Fundamentals of engineering plasticity

William Hosford's book is ideal for those involved in designing sheet metal forming processes. Knowledge of plasticity is essential for the computer simulation of metal forming processes and understanding the advances in plasticity theory is key to formulating sound analyses. The author makes the subject simple by avoiding notations used by specialists in mechanics. R. Hill's authoritative book, Mathematical Theory of Plasticity (1950), presented a comprehensive treatment of continuum plasticity theory up to that time; much of the treatment in this book covers the same ground, but focuses on more practical topics. Hosford has included recent developments in continuum theory, including a newer treatment of anisotropy that has resulted from calculations of yielding based on crystallography, analysis of the role of defects, and forming limit diagrams. A much greater emphasis is placed on deformation mechanisms and the book also includes chapters on slip and dislocation theory and twinning.

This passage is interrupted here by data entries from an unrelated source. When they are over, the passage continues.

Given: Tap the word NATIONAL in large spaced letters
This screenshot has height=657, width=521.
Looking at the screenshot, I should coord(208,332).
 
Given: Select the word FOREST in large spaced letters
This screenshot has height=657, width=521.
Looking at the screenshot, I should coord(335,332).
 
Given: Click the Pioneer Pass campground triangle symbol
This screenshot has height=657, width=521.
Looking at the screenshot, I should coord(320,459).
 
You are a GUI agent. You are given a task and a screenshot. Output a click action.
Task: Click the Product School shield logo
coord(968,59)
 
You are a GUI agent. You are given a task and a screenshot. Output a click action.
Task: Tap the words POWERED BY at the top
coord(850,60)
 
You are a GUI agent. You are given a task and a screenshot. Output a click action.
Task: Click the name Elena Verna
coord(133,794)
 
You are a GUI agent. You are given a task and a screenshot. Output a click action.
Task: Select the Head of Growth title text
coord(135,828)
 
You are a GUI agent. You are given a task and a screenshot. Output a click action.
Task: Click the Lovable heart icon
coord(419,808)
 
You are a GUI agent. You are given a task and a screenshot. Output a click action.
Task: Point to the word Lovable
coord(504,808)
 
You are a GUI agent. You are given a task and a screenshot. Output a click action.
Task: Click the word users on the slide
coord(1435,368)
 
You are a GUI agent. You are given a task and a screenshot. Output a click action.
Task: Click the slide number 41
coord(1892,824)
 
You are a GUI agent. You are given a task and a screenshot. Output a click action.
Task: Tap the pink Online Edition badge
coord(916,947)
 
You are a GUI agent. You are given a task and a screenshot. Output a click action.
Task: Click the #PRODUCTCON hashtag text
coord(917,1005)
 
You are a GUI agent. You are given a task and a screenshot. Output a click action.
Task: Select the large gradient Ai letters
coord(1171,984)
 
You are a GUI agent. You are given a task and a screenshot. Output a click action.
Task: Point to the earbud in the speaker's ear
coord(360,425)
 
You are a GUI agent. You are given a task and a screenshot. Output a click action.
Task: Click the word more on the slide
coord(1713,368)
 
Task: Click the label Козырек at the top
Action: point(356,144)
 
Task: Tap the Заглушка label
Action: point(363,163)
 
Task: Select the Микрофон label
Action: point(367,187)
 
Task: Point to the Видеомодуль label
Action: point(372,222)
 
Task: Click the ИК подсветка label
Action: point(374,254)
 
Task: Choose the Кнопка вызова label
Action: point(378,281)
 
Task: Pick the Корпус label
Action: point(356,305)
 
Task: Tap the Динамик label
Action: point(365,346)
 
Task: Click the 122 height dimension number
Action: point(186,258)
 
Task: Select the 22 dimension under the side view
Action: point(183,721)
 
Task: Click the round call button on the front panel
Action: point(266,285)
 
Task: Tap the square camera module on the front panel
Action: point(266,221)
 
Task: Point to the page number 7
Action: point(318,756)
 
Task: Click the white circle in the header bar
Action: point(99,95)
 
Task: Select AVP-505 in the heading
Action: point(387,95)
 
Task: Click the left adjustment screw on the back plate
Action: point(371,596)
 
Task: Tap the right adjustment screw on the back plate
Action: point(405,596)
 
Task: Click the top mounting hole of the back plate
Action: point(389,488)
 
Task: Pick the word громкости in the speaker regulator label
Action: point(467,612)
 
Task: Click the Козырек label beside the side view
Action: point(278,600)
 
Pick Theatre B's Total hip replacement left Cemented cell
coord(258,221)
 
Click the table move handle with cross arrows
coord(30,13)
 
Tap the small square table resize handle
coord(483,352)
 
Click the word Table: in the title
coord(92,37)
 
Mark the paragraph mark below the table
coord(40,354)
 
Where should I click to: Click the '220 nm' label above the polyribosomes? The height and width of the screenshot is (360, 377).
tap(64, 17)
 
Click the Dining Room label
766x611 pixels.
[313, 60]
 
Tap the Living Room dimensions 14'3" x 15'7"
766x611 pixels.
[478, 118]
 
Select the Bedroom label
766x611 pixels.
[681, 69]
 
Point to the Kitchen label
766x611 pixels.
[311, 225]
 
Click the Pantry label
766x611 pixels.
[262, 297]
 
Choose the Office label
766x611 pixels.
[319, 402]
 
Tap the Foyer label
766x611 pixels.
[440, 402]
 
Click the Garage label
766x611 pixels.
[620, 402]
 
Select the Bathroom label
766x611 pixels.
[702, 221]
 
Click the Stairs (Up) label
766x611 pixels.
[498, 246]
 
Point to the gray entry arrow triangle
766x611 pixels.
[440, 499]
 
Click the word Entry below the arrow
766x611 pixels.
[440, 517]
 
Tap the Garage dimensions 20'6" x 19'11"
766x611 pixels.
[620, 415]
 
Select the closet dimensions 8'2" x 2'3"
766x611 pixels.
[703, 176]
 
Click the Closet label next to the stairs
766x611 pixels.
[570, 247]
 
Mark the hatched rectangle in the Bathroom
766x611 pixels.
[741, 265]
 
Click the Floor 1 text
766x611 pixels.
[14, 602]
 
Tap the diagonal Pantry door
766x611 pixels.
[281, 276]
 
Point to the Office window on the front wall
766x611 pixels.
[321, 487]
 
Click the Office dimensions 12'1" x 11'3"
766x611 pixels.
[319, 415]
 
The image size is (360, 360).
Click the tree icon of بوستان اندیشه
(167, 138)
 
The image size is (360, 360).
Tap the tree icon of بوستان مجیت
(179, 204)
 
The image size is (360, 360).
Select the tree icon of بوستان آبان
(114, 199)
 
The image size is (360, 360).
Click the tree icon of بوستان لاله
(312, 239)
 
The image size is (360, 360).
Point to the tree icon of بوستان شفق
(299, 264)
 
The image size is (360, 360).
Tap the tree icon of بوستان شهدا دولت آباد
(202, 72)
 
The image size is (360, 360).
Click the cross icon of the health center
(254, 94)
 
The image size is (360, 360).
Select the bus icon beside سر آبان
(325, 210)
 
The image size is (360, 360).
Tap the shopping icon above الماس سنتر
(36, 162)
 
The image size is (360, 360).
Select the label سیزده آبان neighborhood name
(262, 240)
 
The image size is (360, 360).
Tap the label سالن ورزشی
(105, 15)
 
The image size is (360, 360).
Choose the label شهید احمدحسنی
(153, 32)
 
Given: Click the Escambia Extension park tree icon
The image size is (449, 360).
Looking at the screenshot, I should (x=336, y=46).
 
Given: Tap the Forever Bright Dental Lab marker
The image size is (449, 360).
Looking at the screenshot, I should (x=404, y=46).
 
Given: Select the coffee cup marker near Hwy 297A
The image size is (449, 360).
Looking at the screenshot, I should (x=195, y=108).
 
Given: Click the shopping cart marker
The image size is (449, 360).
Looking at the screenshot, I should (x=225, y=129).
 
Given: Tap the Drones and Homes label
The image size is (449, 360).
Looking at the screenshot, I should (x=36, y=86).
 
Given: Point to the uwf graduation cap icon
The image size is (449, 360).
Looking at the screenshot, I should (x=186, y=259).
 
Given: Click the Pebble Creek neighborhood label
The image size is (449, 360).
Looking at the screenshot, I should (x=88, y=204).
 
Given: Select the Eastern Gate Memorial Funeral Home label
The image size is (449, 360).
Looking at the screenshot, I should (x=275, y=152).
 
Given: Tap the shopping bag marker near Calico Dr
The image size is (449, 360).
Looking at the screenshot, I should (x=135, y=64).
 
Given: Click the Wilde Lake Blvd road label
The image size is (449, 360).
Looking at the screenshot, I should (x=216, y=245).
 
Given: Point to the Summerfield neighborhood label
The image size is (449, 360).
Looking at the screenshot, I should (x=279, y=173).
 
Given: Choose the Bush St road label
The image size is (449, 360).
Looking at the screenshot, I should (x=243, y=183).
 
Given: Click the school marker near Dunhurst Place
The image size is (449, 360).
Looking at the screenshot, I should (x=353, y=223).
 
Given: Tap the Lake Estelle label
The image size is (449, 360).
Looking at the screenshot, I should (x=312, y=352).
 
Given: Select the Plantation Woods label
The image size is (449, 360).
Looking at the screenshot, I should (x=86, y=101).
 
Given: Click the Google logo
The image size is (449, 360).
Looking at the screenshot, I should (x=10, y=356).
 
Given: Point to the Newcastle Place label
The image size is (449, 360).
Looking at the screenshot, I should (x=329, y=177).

• 1. An overview of the history of plasticity theory
• 2. Yielding
• 3. Stress and strain
• 4. Isotropic yield criteria
• 5. Bounding theorems and work principles
• 6. Slip-line field theory
• 7. Anisotropic plasticity
• 8. Slip and dislocations
• 9. Taylor and Bishop and Hill models
• 10. Pencil glide calculations of yield loci
• 11. Mechanical twinning and Martensitic shear
• 12. Effects of strain hardening and strain-rate dependence
• 13. Defect analysis
• 14. Effects of pressure and sign of stress state
• 15. Lower bound analysis
• 16. Plasticity tests.